La autoridad fue enfática al señalar que este tipo de incidentes no son aislados. “Esta es la segunda vez que aparece este suceso en un lapso de 3 semanas”, precisó, recordando que en operativos anteriores se detectó que narcotraficantes ofrecían dinero a las comunidades para expulsar a Umopar.
Críticas a la dirigencia y rechazo a planes políticos
El viceministro cuestionó duramente el rol de los líderes cocaleros del Trópico, acusándolos de generar desinformación para proteger actividades ilícitas.

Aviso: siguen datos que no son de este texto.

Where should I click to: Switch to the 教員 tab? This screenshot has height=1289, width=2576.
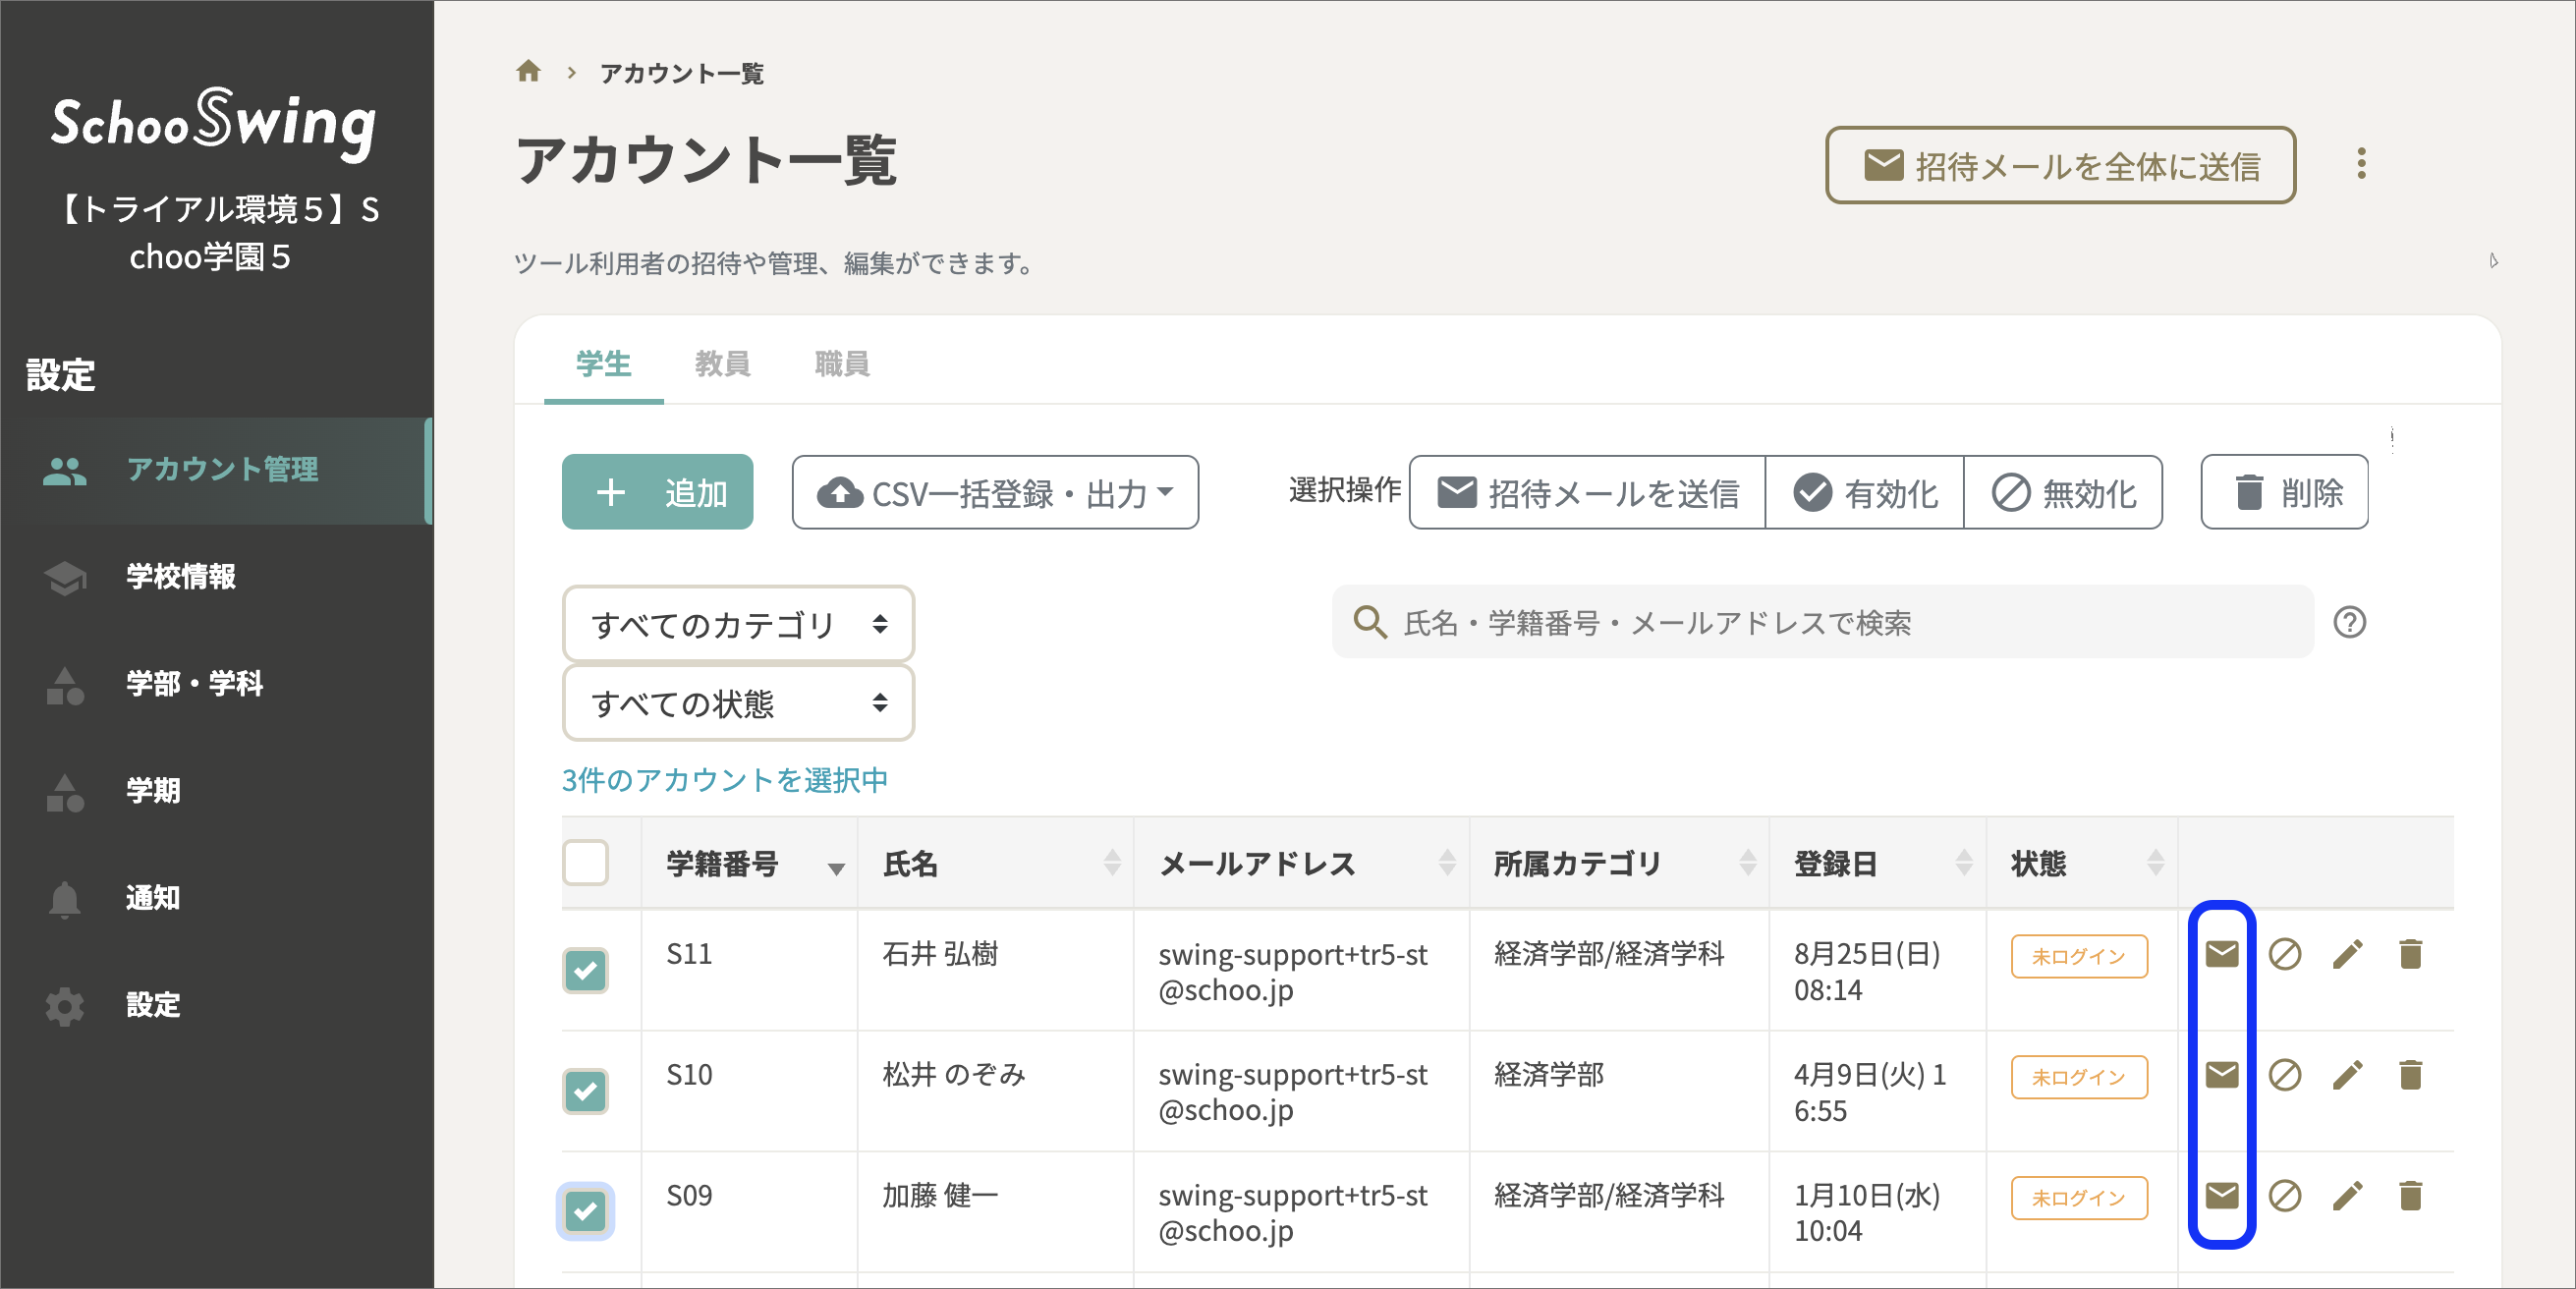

“Han habido mensajes de dirigentes cocaleros llamando a generar ruido, a generar un levantamiento de la ciudadanía en las zonas rojas. Esto genera situaciones que nos ponen en una situación complicada porque tuvimos que hacer uso proporcional de la fuerza con gases lacrimógenos para poder salir del lugar”, afirmó Justiniano.

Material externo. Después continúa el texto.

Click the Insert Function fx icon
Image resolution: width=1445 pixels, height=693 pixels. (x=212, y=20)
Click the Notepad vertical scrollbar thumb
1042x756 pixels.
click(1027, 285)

Asimismo, descalificó las denuncias sobre supuestos planes de aprehensión contra figuras políticas, calificándolas de “declaraciones alejadas de la realidad” y con fines estrictamente políticos. “El 90% de las fábricas son de esa zona [el Chapare]… Esta es una guerra contra el narco que estaba muy debilitada”, añadió.
Cooperación internacional y tecnología
Justiniano destacó que Bolivia ha retomado la confianza de organismos internacionales y países vecinos. Mencionó la formación de un Equipo Conjunto de Investigación (ECI) con Chile y España para desarticular redes que enviaban droga en contenedores de madera hacia Europa y Asia.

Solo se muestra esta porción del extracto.